NVIDIA and AMD on GPU shortages: No improvement until May
The latest GPUs from NVIDIA and AMD have been nigh impossible to purchase from launch day itself. The precious few cards available were quickly lapped up by scalpers using bots and re-listed on eBay for a staggering premium. The GPU supply hasn't improved despite NVIDIA's and AMD's assurances. The big two manufacturers finally have some news for us: The situation won't improve until May.
NVIDIA CFO: GPU supply will continue to be lean
Speaking at the CES Tech Investor Forum, NVIDIA's CFO Colette Kress revealed that the company's GPU supply will continue to remain "lean" throughout the first quarter of this year. To make matters worse, NVIDIA's fiscal quarter lasts until April 28. Don't expect to snag the latest Ampere GPUs at reasonable prices anytime until May. That's nearly half of this year.
AMD's MSRP is evidently untenable; Prompts speculations of paper launch
Things aren't looking great at the AMD corner either. Its earlier promise of making AIB partner cards available at Maximum Suggested Retail Price (MSRP) "within eight weeks" failed miserably.

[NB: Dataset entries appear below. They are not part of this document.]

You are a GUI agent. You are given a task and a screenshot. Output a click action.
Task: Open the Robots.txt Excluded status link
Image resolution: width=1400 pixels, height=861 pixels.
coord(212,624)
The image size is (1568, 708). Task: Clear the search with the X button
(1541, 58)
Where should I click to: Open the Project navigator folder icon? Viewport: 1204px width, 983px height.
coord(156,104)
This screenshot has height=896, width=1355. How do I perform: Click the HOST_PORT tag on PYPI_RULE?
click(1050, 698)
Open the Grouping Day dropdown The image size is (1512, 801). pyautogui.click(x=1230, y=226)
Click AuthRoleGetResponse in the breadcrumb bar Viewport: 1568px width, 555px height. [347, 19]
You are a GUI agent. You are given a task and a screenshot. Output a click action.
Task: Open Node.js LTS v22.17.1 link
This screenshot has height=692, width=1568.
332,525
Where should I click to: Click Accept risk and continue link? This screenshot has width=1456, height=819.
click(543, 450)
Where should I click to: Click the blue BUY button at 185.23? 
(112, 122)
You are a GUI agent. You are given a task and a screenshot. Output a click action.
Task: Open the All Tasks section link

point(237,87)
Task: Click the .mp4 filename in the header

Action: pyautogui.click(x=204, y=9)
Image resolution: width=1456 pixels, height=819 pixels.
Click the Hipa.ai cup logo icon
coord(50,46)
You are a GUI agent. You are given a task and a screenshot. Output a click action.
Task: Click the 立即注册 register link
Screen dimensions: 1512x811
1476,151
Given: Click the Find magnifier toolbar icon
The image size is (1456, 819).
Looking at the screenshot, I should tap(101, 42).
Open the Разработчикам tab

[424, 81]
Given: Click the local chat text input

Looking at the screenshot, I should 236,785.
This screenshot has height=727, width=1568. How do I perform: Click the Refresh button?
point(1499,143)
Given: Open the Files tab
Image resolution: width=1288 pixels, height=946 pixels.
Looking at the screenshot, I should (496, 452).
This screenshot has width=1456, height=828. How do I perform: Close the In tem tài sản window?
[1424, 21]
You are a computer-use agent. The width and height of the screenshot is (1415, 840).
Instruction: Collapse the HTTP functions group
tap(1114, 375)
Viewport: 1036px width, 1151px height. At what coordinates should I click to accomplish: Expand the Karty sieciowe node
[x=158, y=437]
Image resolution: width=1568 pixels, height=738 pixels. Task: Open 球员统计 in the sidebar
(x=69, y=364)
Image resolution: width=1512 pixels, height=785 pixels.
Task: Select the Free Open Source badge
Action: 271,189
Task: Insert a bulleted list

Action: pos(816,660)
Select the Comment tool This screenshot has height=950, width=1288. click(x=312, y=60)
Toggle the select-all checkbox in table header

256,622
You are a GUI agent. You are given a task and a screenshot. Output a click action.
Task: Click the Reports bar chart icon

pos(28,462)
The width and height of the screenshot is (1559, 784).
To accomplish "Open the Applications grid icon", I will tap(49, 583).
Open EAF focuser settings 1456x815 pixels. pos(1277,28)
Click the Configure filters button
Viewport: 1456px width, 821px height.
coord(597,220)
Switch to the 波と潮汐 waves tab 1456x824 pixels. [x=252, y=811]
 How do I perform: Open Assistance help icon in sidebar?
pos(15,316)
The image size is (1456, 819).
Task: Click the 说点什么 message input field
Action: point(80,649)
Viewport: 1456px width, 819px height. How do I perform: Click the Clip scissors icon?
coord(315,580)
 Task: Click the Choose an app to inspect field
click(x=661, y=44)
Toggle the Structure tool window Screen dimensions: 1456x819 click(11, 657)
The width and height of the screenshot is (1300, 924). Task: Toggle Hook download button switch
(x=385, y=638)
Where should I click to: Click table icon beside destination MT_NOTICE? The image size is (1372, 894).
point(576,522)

AMD won't be phasing out own RX-6000-series reference designs in favor of AIB partner cards—a clear sign that these prices are untenable. This has prompted speculations of AMD having resorted to a paper launch.
Low yields possibly making next-gen GPUs too expensive to produce
The similar saga of untenable MSRP and paper launch theory extends to NVIDIA as well. The GPU maker's own AIB partner anonymously told Gamers Nexus that they'd go bankrupt honoring the unattainable MSRP set for Ampere GPUs. This is plausible given the low yields of newer fabrication process nodes required by these GPUs. This makes them prohibitively expensive and MSRP targets impossible to achieve.
Chip shortages, however, haven't hit phone manufacturers as hard
It's worth noting that neither Apple's A14 Bionic (5nm process node) nor Snapdragon 865 (7nm process node) have faced supply issues, despite having a smaller and more complicated process nodes compared to both AMD and NVIDIA GPUs. The fabrication processes evidently need time to mature.
The most plausible explanation for GPU shortages
It takes time for chip yields to improve and bring costs down. Until then, chip makers either have to bleed money or raise MSRP. This is difficult for publicly-listed companies such as AMD and NVIDIA. Bleeding money to accommodate untenable MSRPs is just as unacceptable for GPU makers as admitting production issues which risks a crash in stock value. This might explain GPU shortages.